What’s amazing about Broadway performers is the incredible generosity.  They have this gift that they give again and again and again - eight shows a week.  I gain so much, just being in their presence.  When I think about how grueling it must be, how much they must have worked to get there, and all the setbacks, and how they get up there every night no matter what else is going on in their lives, because the show must go on, it just pushes me forward in my writing in a big way.  I want to write the best that I can, and I want to give something back too.

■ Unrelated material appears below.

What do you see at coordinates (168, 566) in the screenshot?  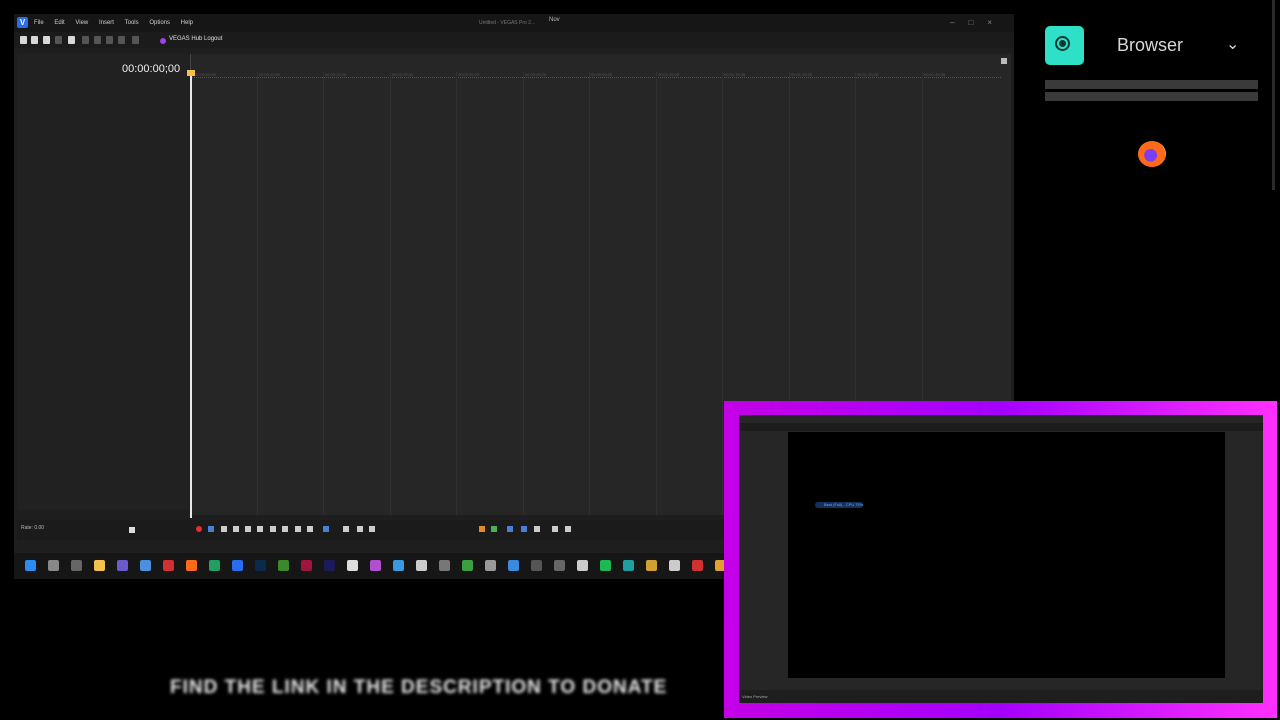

Man, this post is running long.  There’s just one more thing I want to write about.  Courtney and I went to the gala after party, which we were totally laughing about.  I mean, what the heck were we doing there?  The Tonys was incredible enough, but the after party?  Really?  We sat in a corner and munched on the mini crabcakes and watched Scarlett Johansson and Matthew Morrison and Naomi Watts walk by.  There was one of the actors from the Ragtime revival!  There was David Bryan from Bon Jovi!  There was Chris Noth!  It was getting late and we decided to walk around and just see who we missed before we headed home.  I followed Courtney into the back room and I spotted Katie Finneran in a booth with her fiancé and her agents.  I wanted to go up to her so much, just to thank her for that speech.  But I felt so stupid, because Paula Abdul was congratulating her.  What did Katie Finneran care about me?  Courtney said she was going to get a glass of water and I told her I would wait for her.  I stood lamely by Katie Finneran’s table, trying to muster my courage.  I knew I had nothing to lose, but I couldn’t get it together to step forward and say something.  Meanwhile, the crowd around her was growing.  Apparently there was a long line at the bar too, because Courtney was taking awhile.  By the time she came back over, there was a break in the crowd around Katie Finneran.  I took a deep breath and walked over.  “I just wanted to say congratulations,” I said.

“I forgot to thank my agents!” Katie Finneran said.  “I don’t even remember what I said!”  She was so giddy and self-deprecating.  I told her I wasn’t an actress, but I was a writer, and her speech was amazing and meant so much to me.”  My eyes started to tear, and then her eyes started to tear, and then the newly minted Tony winner stood up and threw her arms around me.

Courtney had really wanted to see the American Idiot cast and Lea Michele, but I’m not sure they were even at the after party - or rather, I’m sure they were at some after party, but not the one we went to.  So we collected our gift bags and went home.  I’ve been munching on my Tonys commemorative chocolates as I’ve been writing this.  I’m so grateful for it all right now - for getting to be there, and see the performances, and hear the speeches, and hug Katie Finneran, and be inspired, and especially for my amazing friend Courtney.

I had a really good writing day today.  I think it was because of the Tonys.